» **Passage given**
4OA6 Meetings . . . . . . . . . . . . . . . . . . . . . . . . . . . . . . . . . . . . . . . . . . . . . . . . . . . . . . . . . . . 41

Exit . . . . . . . . . . . . . . . . . . . . . . . . . . . . . . . . . . . . . . . . . . . . . . . . . . . . . . . . . . . . . . . 41

2

SUMMARY OF FINDINGS

IR 05000346-02-14; FirstEnergy Nuclear Operating Company; on 09/23-11/13/2002;

Davis-Besse Nuclear Power Station. Safety System Design and Performance Capability.

This was a special inspection of the design and performance capability of the service water

system, high pressure injection system, and the safety-related portions of the 4,160 volt

AC system. It was conducted by regional engineering specialists, resident inspectors and two

consultants. The inspection identified four NCVs, three of which had multiple examples, and

two unresolved items. The significance of most findings is indicated by their color (Green,

White, Yellow, Red) using IMC 0609 Significance Determination Process (SDP). Findings for

which the SDP does not apply are indicated by No Color or be assigned a severity level after

USNRC management review. The USNRCs program for overseeing the safe operation of

commercial nuclear power reactors is described in NUREG-1649, Reactor Oversight Process,

Revision 3, dated July 2000.

A. Inspector Identified Findings

Cornerstone: Mitigating Systems

  • Green. The inspectors identified a Non-Cited Violation (NCV) of Technical

Specification surveillance requirement 4.2.5.H, associated with failure to re-verify

High Pressure Injection pump flow following modifications that could alter system

flow characteristics.

This finding was determined to be more than minor because it affected the

mitigation systems cornerstone objective. This finding screened as Green in

the SDP phase 1, since this issue was not an actual loss of a safety function.

Because the finding was of very low safety significance, and was captured in

the licensees corrective action system this finding is being treated as an NCV

consistent with Section VI.A.1 of the NRC Enforcement Policy (Section 1R21.3).

  • Green. The inspectors identified an example of a Non-Cited Violation of 10 CFR

Part 50, Appendix B, Criterion III, associated with a non-conservative TS value

for the 90 percent degraded voltage relay.

This finding screened as Green in the SDP phase 1, since this issue was a

design deficiency that was confirmed not to result in loss of function in

accordance with Generic Letter 91-18 (Revision 1). Because the finding was of

very low safety significance, and was captured in the licensees corrective action

system this finding is being treated as an NCV consistent with Section VI.A.1 of

the NRC Enforcement Policy (Section 1R21.5).

Green. The inspectors identified an example of a Non-Cited Violation of 10 CFR

Part 50, Appendix B, Criterion III, associated with non-conservative relay setpoint

calculation for the 59 percent undervoltage relay.

3

This finding screened as Green in the SDP phase 1, since this issue does not

contribute to the likelihood of a Primary or Secondary system Loss of Coolant

Accident (LOCA) initiator, does not contribute to both the likelihood of a reactor

trip and the likelihood that mitigation equipment or functions will not be available,

and does not increase the likelihood of a fire or internal/external flood. Because

the finding was of very low safety significance, and was captured in the

licensees corrective action system, this finding is being treated as an NCV

consistent with Section VI.A.1 of the NRC Enforcement Policy (Section 1R21.5).

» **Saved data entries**
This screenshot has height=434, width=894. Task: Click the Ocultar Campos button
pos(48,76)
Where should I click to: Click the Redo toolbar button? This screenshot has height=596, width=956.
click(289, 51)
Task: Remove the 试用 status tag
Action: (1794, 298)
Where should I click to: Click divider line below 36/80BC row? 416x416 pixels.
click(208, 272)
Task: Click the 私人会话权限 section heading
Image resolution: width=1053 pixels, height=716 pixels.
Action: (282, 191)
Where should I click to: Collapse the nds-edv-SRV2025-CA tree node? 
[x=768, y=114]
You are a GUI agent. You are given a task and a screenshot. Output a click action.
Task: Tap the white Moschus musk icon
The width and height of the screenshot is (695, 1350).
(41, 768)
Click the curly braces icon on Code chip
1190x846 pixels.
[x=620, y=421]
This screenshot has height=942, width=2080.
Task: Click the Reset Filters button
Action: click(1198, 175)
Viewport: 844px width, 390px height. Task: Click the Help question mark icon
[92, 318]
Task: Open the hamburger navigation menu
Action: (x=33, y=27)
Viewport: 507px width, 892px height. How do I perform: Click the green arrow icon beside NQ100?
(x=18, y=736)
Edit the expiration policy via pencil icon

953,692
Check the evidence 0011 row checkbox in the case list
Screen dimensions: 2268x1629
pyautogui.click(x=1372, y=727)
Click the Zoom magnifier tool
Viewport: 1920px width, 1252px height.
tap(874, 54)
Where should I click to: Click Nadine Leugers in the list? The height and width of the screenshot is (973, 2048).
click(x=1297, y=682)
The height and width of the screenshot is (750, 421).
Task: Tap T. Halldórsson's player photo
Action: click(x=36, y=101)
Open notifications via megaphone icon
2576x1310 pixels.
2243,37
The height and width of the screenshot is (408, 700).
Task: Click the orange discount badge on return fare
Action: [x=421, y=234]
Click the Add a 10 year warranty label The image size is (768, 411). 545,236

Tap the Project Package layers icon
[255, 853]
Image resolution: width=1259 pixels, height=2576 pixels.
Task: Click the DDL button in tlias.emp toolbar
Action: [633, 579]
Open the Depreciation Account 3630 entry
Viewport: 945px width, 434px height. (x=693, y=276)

» **Stated goal**
Pick up the Davis-Besse inspection summary after its final sentence and continue writing it.

» **Response to the task**
Green. The inspectors identified an example of a Non-Cited Violation of 10 CFR

Part 50, Appendix B, Criterion III, associated with an inadequate analytical basis

for the setpoint to swap service water system discharge path.

The inspectors considered this finding was more than minor because it could

affect the mitigating systems cornerstone objective of ensuring the capability of

systems that respond to initiating events to prevent undesirable consequences

attributable to design control. Using the significance determination process, the

safety significance was determined to be very low (Green) because the finding

did not screen as potentially risk significant due to a seismic, fire, flooding, or

severe weather event. Because the finding was of very low safety significance,

and was captured in the licensees corrective action system, this finding is being

treated as an NCV consistent with Section VI.A.1 of the NRC Enforcement Policy

(Section 1R21.5).

Appendix B, Criterion XI, associated with a service water surveillance test that

did not use worst case values.

This finding screened as Green in the SDP phase 1, since this issue was a

testing deficiency that was confirmed not to result in loss of function in

accordance with GL 91-18 (Revision 1). Because the finding was of very low

safety significance, and was captured in the licensees corrective action system

this finding is being treated as an NCV consistent with Section VI.A.1 of the NRC

Enforcement Policy (Section 1R21.6).

  • Green. The inspectors identified a Non-Cited Violation of 10 CFR 50,

Appendix B, Criterion XVI, associated with inadequate corrective actions for

service water pump discharge check valves test acceptance criteria.

This finding screened as Green in the SDP phase 1, since the finding did not

screen as risk significant due to a seismic, fire, flooding, or severe weather

event. Because the finding was of very low safety significance, and was

captured in the licensees corrective action system this finding is being treated

as an NCV consistent with Section VI.A.1 of the NRC Enforcement Policy

(Section 1R21.6).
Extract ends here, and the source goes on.